Rapat dipimpin oleh Koordinator Divisi Pencegahan, Partisipasi Masyarakat, dan Hubungan Masyarakat (P2H) Bawaslu Kota Malang, Hasbi Ash Shiddiqy, serta dihadiri jajaran sekretariat yang akan terlibat dalam pelaksanaan program. Selain membahas kesiapan teknis, forum ini juga menjadi wadah penyamaan persepsi mengenai mekanisme pelaksanaan P2P Tahun 2026.
Dalam pemaparannya, Hasbi menjelaskan bahwa Program Pendidikan Pengawas Partisipatif merupakan salah satu strategi Bawaslu dalam membangun budaya pengawasan partisipatif yang berkelanjutan. Melalui program ini, Bawaslu tidak hanya mendorong keterlibatan masyarakat dalam mengawal setiap tahapan Pemilu dan Pemilihan, tetapi juga membentuk kader-kader pengawas partisipatif yang memiliki pemahaman, kapasitas, dan komitmen terhadap nilai-nilai demokrasi.

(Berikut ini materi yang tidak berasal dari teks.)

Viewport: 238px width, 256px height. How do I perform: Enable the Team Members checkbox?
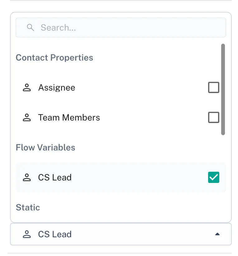click(x=214, y=118)
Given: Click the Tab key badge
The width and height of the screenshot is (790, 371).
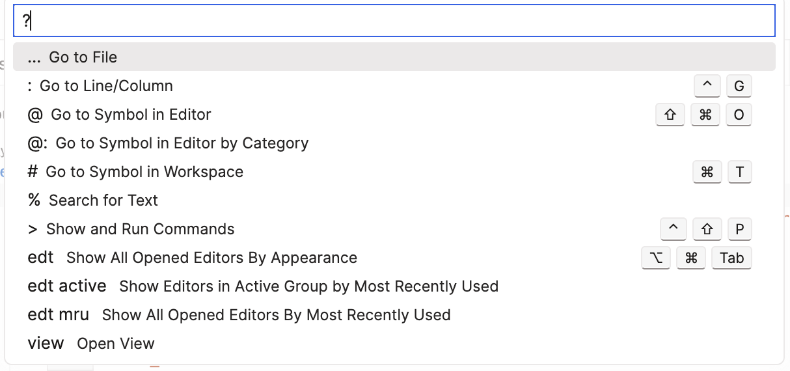Looking at the screenshot, I should tap(731, 258).
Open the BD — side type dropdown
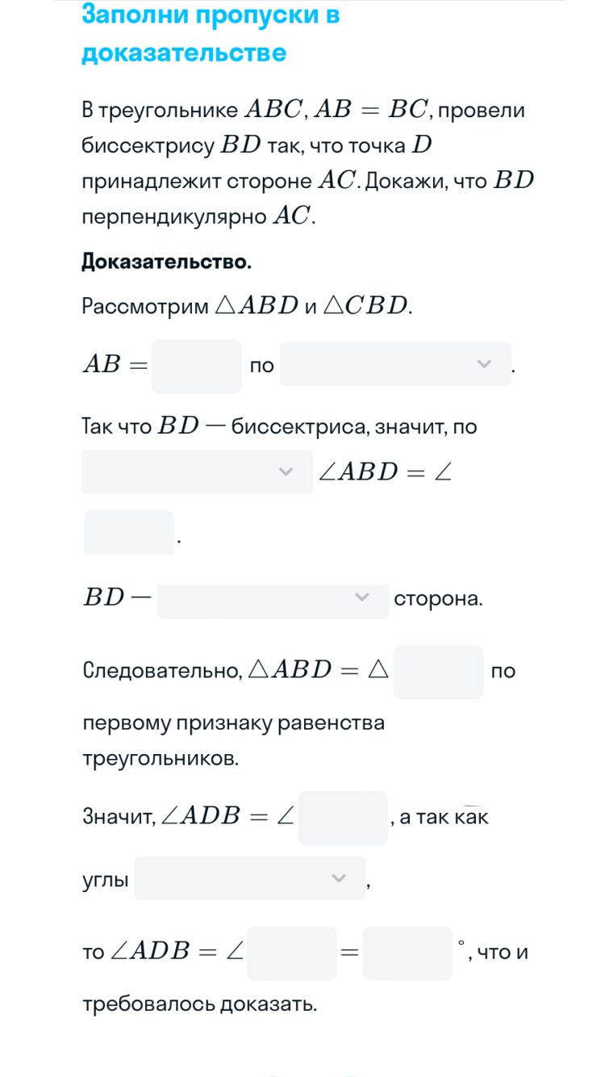This screenshot has height=1077, width=605. coord(273,598)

"Program Pendidikan Pengawas Partisipatif diharapkan mampu menjadi ruang pembelajaran yang berkelanjutan untuk meningkatkan kapasitas masyarakat dalam mengawasi penyelenggaraan Pemilu dan Pemilihan secara partisipatif," jelas Hasbi.
Pada rapat tersebut disampaikan bahwa Program P2P Tahun 2026 akan dilaksanakan pada 6–8 Oktober 2026 dengan skema pembelajaran yang memadukan pembelajaran mandiri selama dua hari dan sesi pembelajaran secara daring melalui Zoom Meeting pada hari ketiga. Peserta program nantinya akan memperoleh materi pembelajaran, sertifikat, serta uang pengganti pulsa sebagai bentuk dukungan terhadap kelancaran proses pembelajaran.

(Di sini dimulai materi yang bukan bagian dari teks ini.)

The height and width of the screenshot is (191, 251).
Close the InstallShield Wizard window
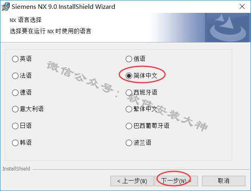tap(242, 6)
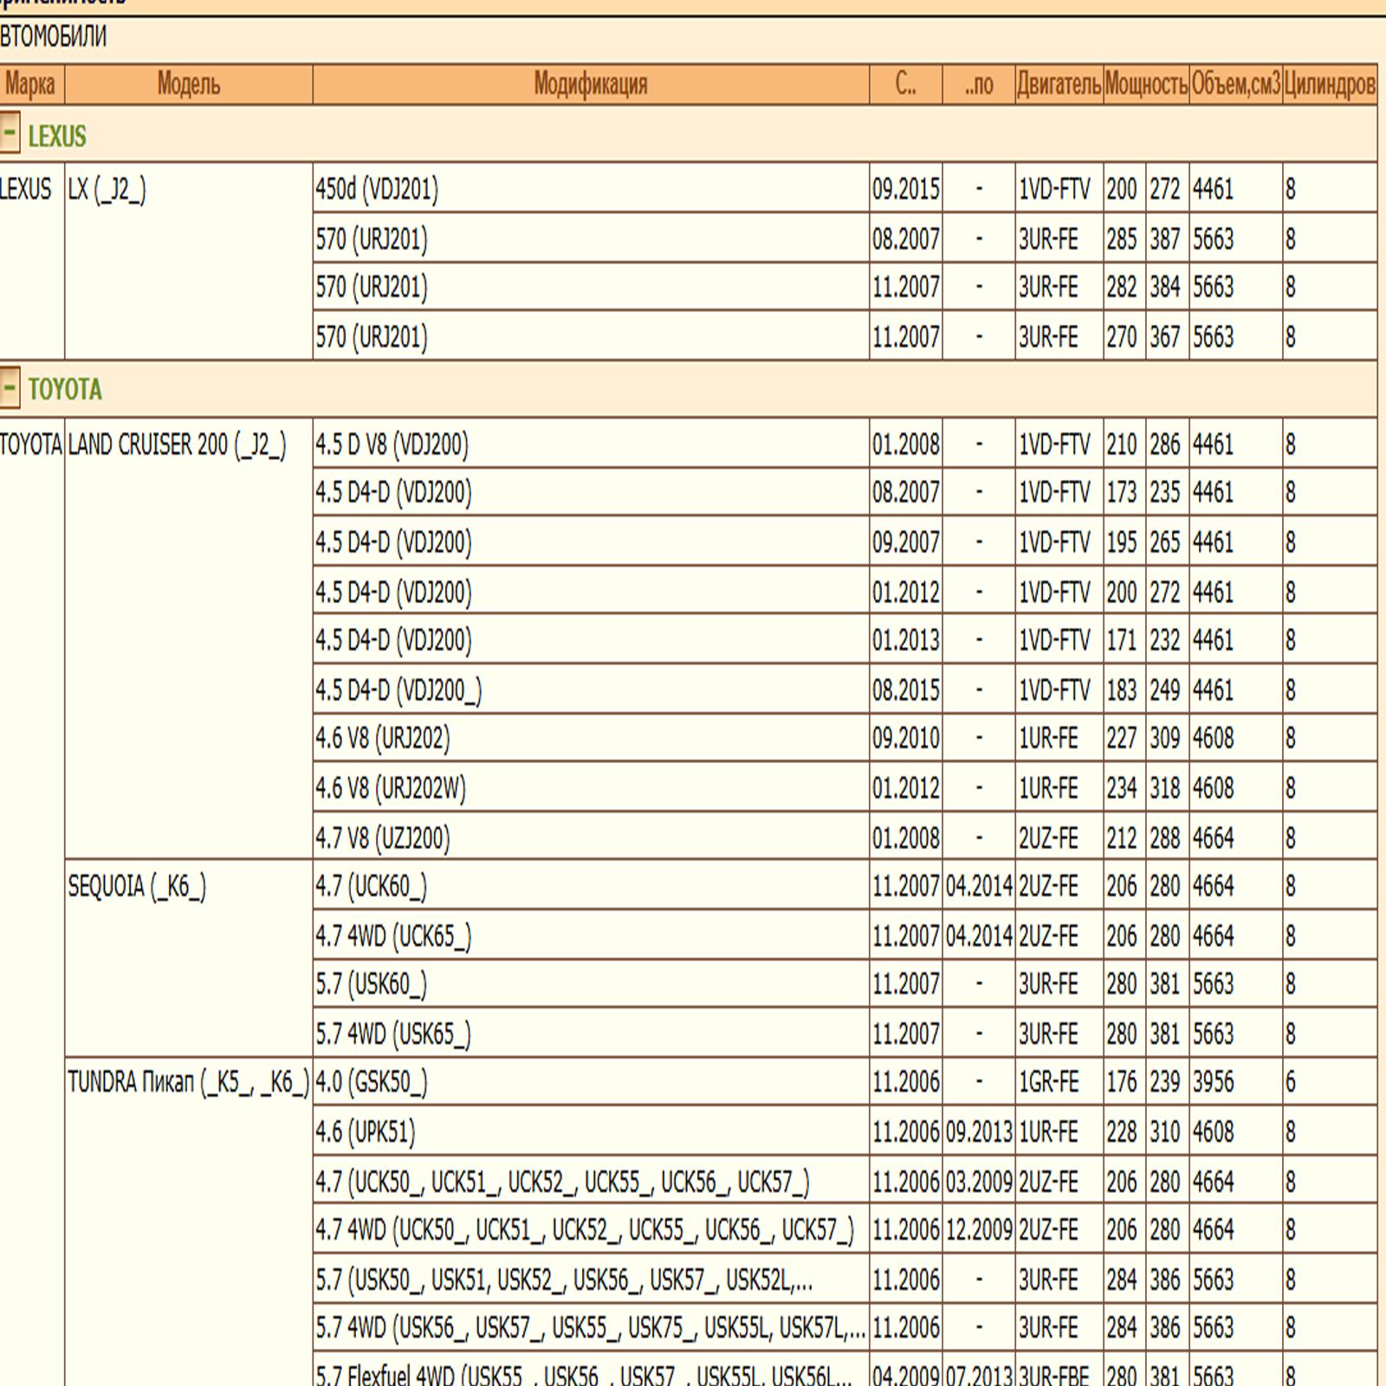The height and width of the screenshot is (1386, 1386).
Task: Collapse the LEXUS group with minus icon
Action: tap(10, 134)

Selain membahas teknis pelaksanaan, rapat juga mengidentifikasi sejumlah hal yang perlu menjadi perhatian, di antaranya mekanisme pre-test dan post-test yang akan dilaksanakan secara daring, kelengkapan administrasi peserta, hingga langkah-langkah antisipatif untuk memastikan seluruh peserta dapat mengikuti rangkaian kegiatan secara penuh.
Dalam sesi diskusi, turut dibahas mekanisme pemberian surat izin bagi peserta apabila pelaksanaan kegiatan berbenturan dengan aktivitas di instansi masing-masing. Bawaslu Kota Malang menegaskan akan memberikan dukungan administratif sesuai ketentuan agar peserta dapat mengikuti program tanpa mengabaikan tanggung jawab di lingkungan kerjanya.
Melalui persiapan yang matang, Bawaslu Kota Malang berharap Program Pendidikan Pengawas Partisipatif Tahun 2026 dapat berjalan secara efektif serta melahirkan kader-kader pengawas partisipatif yang mampu berkontribusi dalam memperkuat pengawasan Pemilu dan Pemilihan. Program ini juga diharapkan menjadi bagian dari upaya berkelanjutan Bawaslu dalam meningkatkan kesadaran dan partisipasi masyarakat untuk mewujudkan proses demokrasi yang jujur, adil, dan berintegritas.